Creating a scan based on a template using AppScan Enterprise scan properties

A QuickScan crawls your site to discover its content using parameters set in a scan template created by an Administrator. After it is collected by the scan, the data is stored in a database for analysis by the reporting engine and made available to you through report packs, which are collections of reports. Most of your data analysis tasks will focus on the data provided in these reports.

Before you begin

  1. This task is completed by a developer with QuickScan User permissions. AppScan Enterprise V9.0.2 introduced a new method of creating a scan. This method helps create consistent scan configuration and results. See Creating a scan based on a template using AppScan Standard scan properties.
  2. You might need to install a browser plugin to use the manual explore or recorded login features. You can also use the Manual Explorer tool.

About this task

CAUTION: Do not use any private information in your scan configuration because this data might be viewed by a third party. To proceed with the browser recording, ensure that you have logged out from any existing sessions.
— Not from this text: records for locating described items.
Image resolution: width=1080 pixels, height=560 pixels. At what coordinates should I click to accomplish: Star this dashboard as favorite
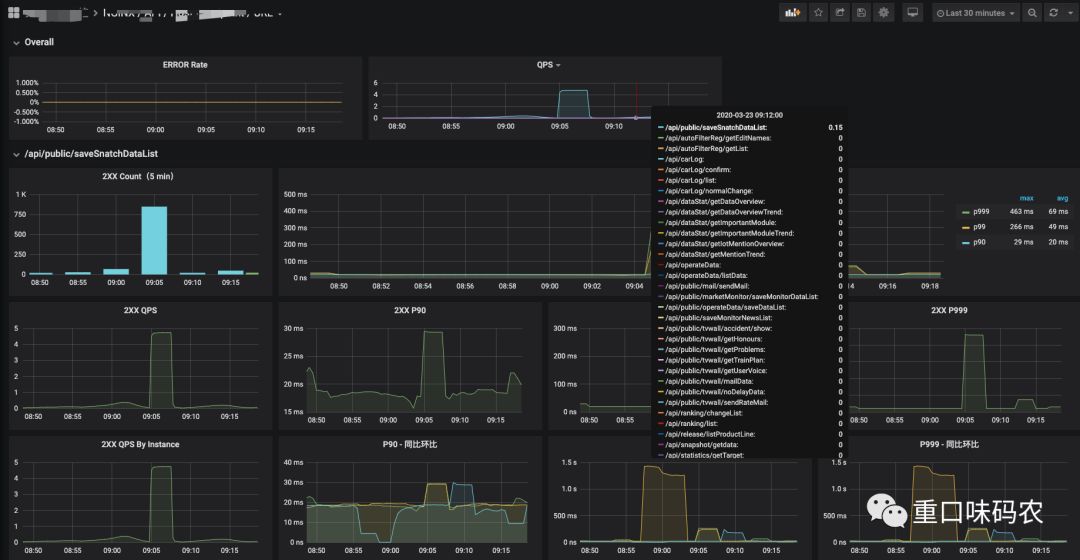click(x=818, y=12)
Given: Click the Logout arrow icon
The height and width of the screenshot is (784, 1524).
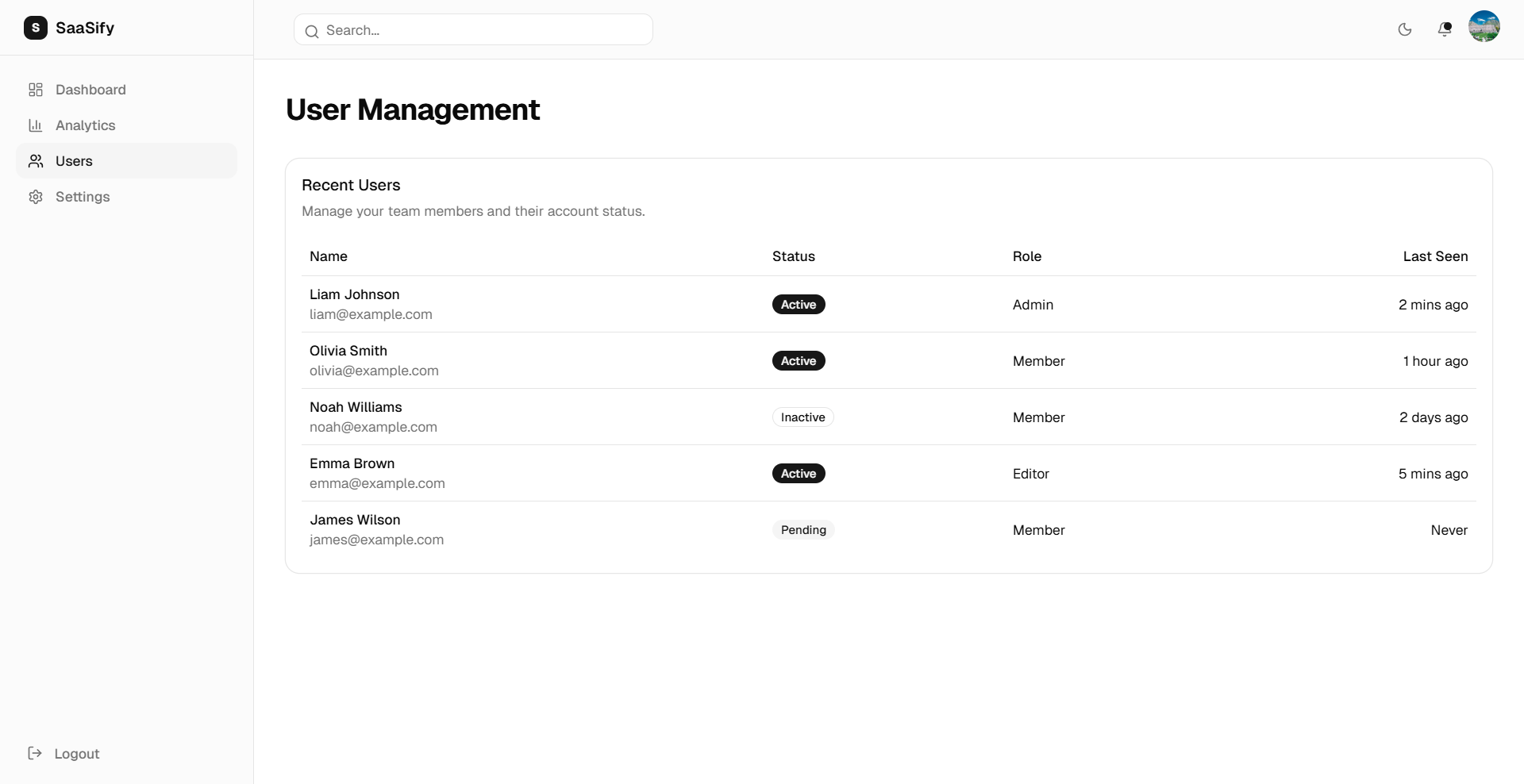Looking at the screenshot, I should tap(35, 753).
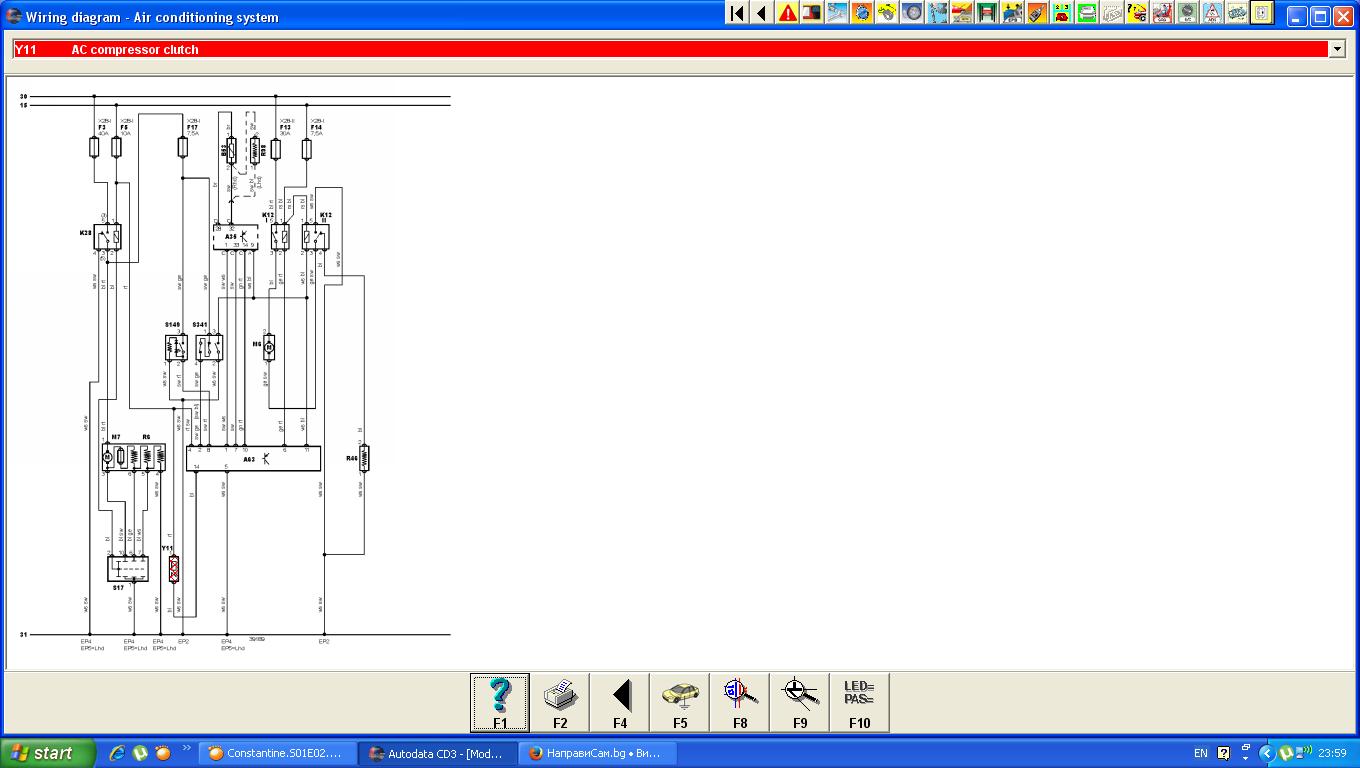This screenshot has width=1360, height=768.
Task: Open the Windows Start menu
Action: tap(48, 753)
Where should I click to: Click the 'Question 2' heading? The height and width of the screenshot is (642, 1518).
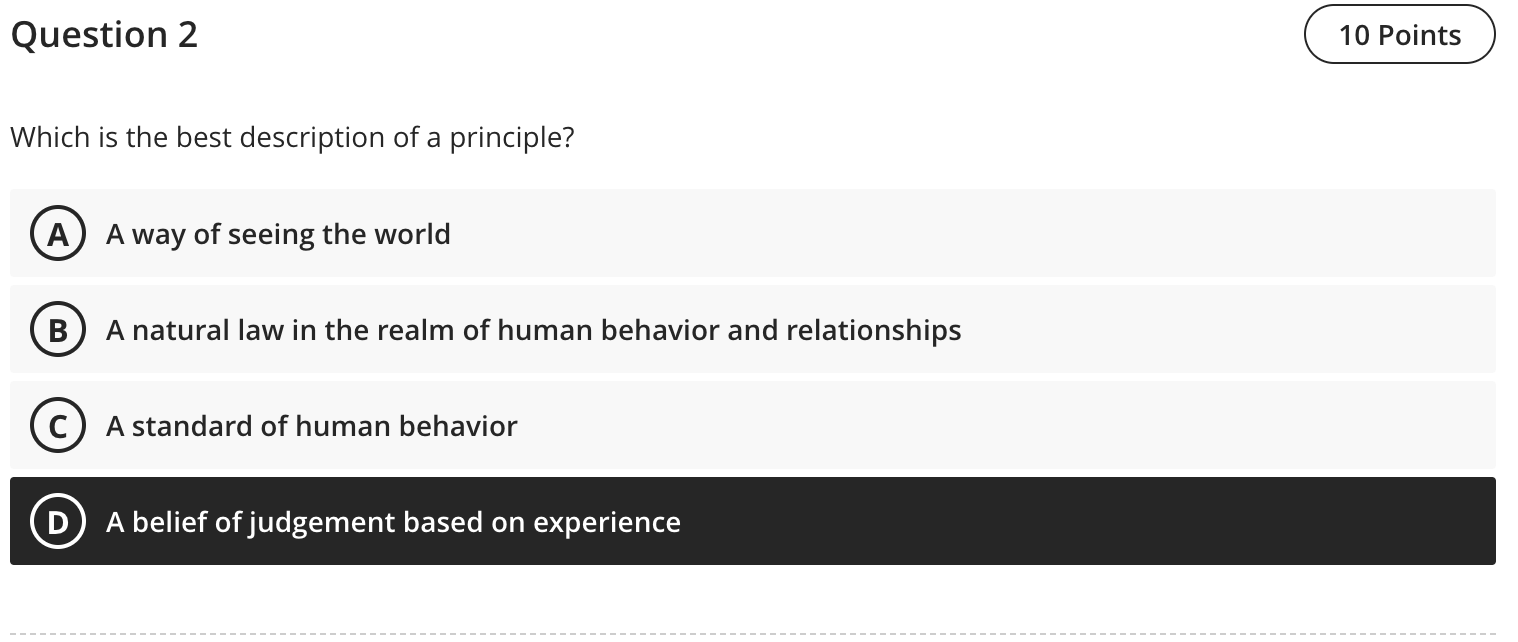point(104,34)
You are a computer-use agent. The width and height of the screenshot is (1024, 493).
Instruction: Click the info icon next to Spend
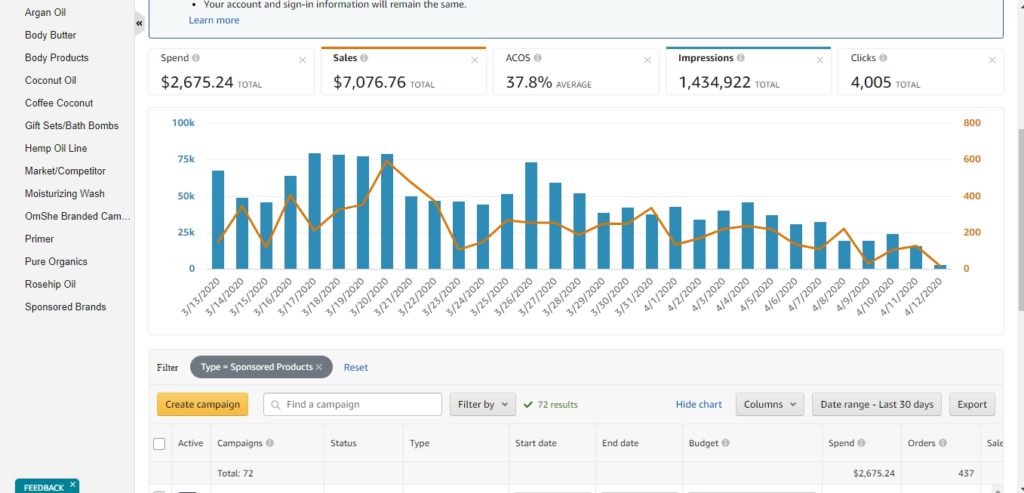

Use a test user account during the manual explore to prevent usernames and passwords from appearing in clear text in the Enterprise Console interface.
Note:
  1. Depending on the template you are using, some of the options discussed in this task might not be available to you.
  2. If you need to configure some of the more advanced scan options, such as setting URL exclusions, click the Advanced Scan Configuration link at the bottom of the Setup tab.

Procedure

  1. In the Scans view, select a scan template from the QuickScan template list (under the toolbar), enter a starting URL in the field, and click the Create QuickScan icon. Depending on the template you choose, either the Setup tab or a recording browser will open.
  2. If the Setup tab opens, edit the Scan Name if necessary to something more meaningful to your organization. The scan name defaults to the name of the URL you entered on the previous page.
  3. (Optional) To import traffic data:
    1. Click Import Traffic.
    2. Choose how you want to use the traffic data.
    3. Download and install the Manual Explorer tool.
      Note:
      • The machine that hosts the Manual Explorer tool must also be FIPS enabled so that the tool works properly.
      • If you are using Microsoft™ Windows™ 2008 Server (with or without R2), you might encounter this error message while trying to install the tool: "The system administrator has set policies to prevent this installation." The group policies set on the server do not allow regular users to perform installations. Either have your system administrator change the group policy or install the tool for you.
    4. To launch Manual Explorer, go to Start Menu > HCL AppScan Manual Explorer or the desktop icon.
    5. Click File > Preferences and configure the settings for the recording tool:
    6. Click Record on the AppScan® Manual Explorer tool and navigate your application.
    7. When you have finished exploring the site, save the file and close the Manual Explorer tool.
    8. Import the *.htd file and click Import to add the URLs to the QuickScan.
    9. Skip step 4 and complete the task.
  4. If a recording browser opens, follow these steps:
    1. Browse the site manually, entering data and clicking links. QuickScan will record all input until you click the Stop Recording button or close the recording browser.
    2. When you are done exploring your application, click Stop or close the browser. The Setup tab will open.
    3. Edit the Scan Name if necessary to something more meaningful to your organization. The scan name defaults to the name of the URL you entered on the previous page.
    4. Check the URLs to be scanned list to verify that QuickScan has accurately identified the login pages to your application and that you have permission to run security tests on the recorded URLs. All pages recorded before the login page are classified as part of the login sequence. Pages recorded after the login page are classified as regular pages.If you want to reclassify some URLs, select them and move them above or below the line in the URL list. You can rerecord the login sequence if necessary, or manually explore the site to add URLs to the scan.
    5. Select how you want the scan to be completed. If you set a scan to crawl without limiting the number of pages, the scan may take a long time to complete.
    6. (optional) Select Login Session IDs to add to the global list of domains as tracked session IDs. Session IDs in the list that appear grayed out already exist in the global list of domains. Session IDs that are not grayed out were found during the recorded login sequence.
    7. Proceed to Step 4.
  5. (optional) Configure Automatic Login. If the application requires a one-time login, use a user name and password so the scan can log in for you.
  6. (optional) Enable or disable In-session Detection. The in-session pattern details section displays the in-session pattern that the scan used during scanning to verify that it is logged in. If this is not the one you want to use, enter a different one and click Update to verify the pattern.
  7. Click More Scan Options to configure optional scan properties.
  8. Once you finish configuring your scan, click Save to save the scan options.
  9. Start the scan. The Progress tab will open and display the scan statistics while the scan is running. You can also choose to:
    • Save current results and stop: Saves the current results and stops the job. The run will finish normally and save the data collected so far in the database, but the reports will be incomplete.
    • Discard results and stop: Discards any data collected during the run and stops the job.

What to do next

When scan results are ready, you can view the reports on the Results tab. Reports display information about your website or application and provide the functionality to navigate to more details. Most of your data analysis tasks will focus on the data provided in these reports.